# Stored dataset items

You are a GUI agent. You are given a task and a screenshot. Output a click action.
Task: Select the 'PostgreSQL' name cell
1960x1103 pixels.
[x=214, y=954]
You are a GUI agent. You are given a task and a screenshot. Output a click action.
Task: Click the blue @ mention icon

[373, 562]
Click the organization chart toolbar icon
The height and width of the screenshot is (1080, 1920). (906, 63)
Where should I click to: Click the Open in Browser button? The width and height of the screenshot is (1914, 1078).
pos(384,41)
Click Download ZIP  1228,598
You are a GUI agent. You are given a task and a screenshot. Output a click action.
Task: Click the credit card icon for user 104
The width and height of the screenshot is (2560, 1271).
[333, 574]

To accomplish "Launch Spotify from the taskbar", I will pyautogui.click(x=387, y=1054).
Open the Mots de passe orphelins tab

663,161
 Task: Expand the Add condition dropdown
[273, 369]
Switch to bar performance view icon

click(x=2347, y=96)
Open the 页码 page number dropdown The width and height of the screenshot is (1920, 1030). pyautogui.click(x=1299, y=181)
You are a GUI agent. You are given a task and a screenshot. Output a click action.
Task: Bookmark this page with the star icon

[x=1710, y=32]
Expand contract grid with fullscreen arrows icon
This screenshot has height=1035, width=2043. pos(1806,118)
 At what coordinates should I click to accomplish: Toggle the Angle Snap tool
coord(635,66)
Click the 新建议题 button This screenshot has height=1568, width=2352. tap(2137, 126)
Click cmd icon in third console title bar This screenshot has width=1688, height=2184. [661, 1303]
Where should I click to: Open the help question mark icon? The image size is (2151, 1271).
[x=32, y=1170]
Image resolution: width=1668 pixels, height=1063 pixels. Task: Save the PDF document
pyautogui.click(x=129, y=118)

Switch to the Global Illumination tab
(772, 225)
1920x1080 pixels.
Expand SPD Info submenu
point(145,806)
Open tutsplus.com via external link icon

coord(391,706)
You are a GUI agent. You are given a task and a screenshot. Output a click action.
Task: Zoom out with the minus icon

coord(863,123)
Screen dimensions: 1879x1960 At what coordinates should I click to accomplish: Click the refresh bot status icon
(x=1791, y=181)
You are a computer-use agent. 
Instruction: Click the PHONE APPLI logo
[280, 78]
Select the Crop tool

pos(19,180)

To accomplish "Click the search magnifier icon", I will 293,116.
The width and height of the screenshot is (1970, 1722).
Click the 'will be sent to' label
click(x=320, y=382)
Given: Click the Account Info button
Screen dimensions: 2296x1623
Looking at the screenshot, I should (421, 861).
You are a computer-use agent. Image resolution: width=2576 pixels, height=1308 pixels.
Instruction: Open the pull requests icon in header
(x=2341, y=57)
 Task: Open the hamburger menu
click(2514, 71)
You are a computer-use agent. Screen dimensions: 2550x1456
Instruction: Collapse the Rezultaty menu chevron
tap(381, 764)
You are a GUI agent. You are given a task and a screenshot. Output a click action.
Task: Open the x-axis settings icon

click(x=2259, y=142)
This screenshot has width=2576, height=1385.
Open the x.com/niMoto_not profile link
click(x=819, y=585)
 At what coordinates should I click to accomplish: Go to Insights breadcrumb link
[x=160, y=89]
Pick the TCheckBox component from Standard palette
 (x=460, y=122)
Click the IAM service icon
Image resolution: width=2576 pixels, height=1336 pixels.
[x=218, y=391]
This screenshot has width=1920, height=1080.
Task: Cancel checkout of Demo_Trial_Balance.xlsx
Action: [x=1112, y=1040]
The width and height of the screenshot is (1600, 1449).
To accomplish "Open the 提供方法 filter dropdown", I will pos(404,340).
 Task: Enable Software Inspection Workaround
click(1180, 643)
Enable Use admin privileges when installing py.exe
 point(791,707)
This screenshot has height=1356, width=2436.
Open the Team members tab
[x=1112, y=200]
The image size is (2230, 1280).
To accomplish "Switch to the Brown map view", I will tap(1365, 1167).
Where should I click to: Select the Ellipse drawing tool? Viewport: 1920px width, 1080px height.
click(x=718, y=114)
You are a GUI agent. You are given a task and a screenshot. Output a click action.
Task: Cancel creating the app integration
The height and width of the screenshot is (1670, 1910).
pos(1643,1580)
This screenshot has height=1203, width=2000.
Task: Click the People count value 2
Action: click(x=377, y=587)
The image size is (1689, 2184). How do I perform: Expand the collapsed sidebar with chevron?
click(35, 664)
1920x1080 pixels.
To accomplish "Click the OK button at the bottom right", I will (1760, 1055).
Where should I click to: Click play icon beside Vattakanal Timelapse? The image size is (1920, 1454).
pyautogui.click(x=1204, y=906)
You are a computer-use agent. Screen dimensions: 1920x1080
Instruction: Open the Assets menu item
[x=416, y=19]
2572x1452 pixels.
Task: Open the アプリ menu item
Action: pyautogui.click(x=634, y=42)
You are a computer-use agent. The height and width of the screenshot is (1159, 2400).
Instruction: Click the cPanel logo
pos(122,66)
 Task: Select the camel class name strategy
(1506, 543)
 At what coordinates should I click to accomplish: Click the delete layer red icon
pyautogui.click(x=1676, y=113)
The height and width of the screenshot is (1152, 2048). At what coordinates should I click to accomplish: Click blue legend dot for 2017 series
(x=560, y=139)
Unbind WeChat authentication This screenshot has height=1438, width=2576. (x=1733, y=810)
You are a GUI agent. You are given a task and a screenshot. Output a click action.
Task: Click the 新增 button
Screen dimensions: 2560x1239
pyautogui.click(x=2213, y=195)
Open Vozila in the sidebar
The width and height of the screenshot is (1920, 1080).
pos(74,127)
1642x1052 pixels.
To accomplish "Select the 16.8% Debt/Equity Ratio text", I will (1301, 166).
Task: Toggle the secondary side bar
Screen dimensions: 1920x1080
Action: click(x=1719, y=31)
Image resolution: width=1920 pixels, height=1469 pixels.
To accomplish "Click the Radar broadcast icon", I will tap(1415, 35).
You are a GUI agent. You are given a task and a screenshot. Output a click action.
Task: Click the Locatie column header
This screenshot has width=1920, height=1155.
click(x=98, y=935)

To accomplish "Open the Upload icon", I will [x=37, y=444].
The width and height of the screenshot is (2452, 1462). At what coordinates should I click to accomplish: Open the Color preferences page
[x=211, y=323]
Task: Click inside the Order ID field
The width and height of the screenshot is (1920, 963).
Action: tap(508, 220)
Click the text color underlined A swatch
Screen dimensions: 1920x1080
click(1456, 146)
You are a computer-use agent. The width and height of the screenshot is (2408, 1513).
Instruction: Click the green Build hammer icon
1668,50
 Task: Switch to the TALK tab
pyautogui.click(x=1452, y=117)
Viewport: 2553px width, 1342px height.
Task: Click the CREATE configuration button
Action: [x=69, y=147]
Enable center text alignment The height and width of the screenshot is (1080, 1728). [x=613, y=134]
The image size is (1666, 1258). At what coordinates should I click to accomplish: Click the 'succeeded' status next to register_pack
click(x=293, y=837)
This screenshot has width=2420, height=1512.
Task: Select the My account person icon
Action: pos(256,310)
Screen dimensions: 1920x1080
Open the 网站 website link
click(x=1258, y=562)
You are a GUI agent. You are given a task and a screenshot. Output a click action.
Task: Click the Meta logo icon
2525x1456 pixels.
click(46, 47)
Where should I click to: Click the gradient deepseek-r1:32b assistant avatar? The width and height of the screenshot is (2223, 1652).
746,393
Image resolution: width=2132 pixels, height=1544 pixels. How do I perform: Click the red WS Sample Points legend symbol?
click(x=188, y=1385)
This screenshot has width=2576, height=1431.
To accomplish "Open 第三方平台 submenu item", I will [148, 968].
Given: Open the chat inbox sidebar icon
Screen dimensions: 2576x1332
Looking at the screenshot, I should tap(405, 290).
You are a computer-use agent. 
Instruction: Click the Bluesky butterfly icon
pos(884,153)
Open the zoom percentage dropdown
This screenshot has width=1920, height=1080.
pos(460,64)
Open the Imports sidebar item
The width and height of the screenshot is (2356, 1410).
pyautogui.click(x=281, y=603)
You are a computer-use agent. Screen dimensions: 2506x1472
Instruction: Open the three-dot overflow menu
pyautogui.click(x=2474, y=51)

# PROBLEM STATEMENT
Your job is to return all lines above that hold the word "computer".

# WRITTEN SOLUTION
You are a computer-use agent. 
You are a computer-use agent. Image resolution: width=2576 pixels, height=1308 pixels.
You are a computer-use agent. Screen dimensions: 2550x1456
You are a computer-use agent. Screen dimensions: 1920x1080
You are a computer-use agent. The height and width of the screenshot is (1159, 2400).
You are a computer-use agent. The width and height of the screenshot is (2408, 1513).
You are a computer-use agent. 
You are a computer-use agent. Screen dimensions: 2506x1472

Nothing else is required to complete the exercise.